Earnings per share came to HUF 145.
In the base period, OTP booked a HUF 153.1 bln loss on the impact of legislation requiring banks to compensate borrowers for using exchange rate margins when calculating repayments on foreign currency-denominated loans. Eliminating the effect of these and other extraordinary items in Q2 and the base period, OTP would have reported profit of HUF 40.6 bln, up 4%.
Net interest income fell 12% to HUF 140 bln during the period. Net income from commissions and fees rose 6% to HUF 43.9 bln.
Operating expenses dropped 5% to HUF 96.8 bln.
Losses on provisions for loans declined 26% to HUF 45.2 bln.
ROE, adjusted for one-off effects, rose 1.9 percentage points to 13.3%. ROA was flat at 1.5%.
OTPʼs foreign businesses contributed 22% to after-tax profit, adjusted for one-off effects.
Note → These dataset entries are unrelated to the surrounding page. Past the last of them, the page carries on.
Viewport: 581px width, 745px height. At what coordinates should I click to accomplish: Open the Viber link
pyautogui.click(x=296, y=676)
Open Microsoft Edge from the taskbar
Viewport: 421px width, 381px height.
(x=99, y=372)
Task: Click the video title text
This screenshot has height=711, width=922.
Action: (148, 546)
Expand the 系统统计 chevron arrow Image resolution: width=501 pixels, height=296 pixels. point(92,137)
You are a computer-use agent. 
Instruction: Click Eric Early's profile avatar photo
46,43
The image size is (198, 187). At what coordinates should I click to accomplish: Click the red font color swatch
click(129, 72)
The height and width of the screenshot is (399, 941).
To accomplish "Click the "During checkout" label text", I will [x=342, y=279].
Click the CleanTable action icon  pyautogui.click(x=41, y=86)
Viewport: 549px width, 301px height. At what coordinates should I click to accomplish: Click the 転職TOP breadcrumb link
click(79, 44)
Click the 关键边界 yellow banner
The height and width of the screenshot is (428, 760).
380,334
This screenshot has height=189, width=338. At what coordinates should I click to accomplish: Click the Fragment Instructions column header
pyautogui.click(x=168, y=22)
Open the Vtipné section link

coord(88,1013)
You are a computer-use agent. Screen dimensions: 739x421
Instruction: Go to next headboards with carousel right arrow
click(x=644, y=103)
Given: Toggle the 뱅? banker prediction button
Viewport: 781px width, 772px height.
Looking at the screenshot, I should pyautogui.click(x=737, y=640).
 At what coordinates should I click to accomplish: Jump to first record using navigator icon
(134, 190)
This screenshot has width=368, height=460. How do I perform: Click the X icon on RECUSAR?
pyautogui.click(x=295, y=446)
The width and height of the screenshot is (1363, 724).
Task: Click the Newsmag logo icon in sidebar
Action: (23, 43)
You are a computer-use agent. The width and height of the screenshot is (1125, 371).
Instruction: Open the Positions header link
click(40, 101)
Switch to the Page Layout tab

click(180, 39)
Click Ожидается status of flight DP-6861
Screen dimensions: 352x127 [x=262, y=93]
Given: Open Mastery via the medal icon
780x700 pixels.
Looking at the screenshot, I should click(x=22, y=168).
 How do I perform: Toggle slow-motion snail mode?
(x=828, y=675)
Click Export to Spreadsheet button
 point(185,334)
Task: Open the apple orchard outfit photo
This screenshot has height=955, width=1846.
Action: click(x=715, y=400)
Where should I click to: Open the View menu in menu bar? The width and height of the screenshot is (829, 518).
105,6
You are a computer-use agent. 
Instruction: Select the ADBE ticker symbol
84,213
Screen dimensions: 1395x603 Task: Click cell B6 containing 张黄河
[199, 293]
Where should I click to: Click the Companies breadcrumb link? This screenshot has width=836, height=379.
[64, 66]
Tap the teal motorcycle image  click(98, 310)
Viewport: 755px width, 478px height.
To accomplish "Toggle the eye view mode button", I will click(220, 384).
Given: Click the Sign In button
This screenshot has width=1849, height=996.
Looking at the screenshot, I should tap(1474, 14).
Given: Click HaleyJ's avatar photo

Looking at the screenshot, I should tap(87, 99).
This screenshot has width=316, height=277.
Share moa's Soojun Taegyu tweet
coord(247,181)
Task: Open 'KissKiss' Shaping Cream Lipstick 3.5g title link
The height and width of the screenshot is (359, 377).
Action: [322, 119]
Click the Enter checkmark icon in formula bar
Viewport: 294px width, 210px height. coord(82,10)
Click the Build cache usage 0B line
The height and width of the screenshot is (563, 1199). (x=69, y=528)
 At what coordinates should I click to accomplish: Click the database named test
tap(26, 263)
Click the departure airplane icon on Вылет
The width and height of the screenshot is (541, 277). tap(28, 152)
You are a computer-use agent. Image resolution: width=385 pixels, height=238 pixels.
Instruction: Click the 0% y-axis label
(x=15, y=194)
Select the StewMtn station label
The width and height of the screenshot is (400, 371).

Profit of the bankʼs Hungarian businesses rose 5% to HUF 31.8 bln. Profits of its Bulgarian unit edged down 1% to HUF 10.2 bln. All of the foreign units were profitable, with the exception of OTPʼs bank in Russia, which had a HUF 4.2 bln loss, nearly double that in the base period.
OTP had total assets of HUF 10.761 trillion on June 30, up 4% from twelve months earlier. Net assets fell 3% to HUF 1.259 trillion.
Gross client loans dropped 10% to HUF 6.773 trillion. Retail loans fell 12% to HUF 4.567 trillion. Corporate loans were down 13% at HUF 1.911 trillion.
The ratio of non-performing loans in the portfolio narrowed to 18.4% from 19.3% twelve months earlier.
Stock of client deposits increased 9% to HUF 7.658 trillion. Retail deposits were up 9% at HUF 5.405 trillion. Corporate deposits climbed 8% to HUF 2.221 trillion.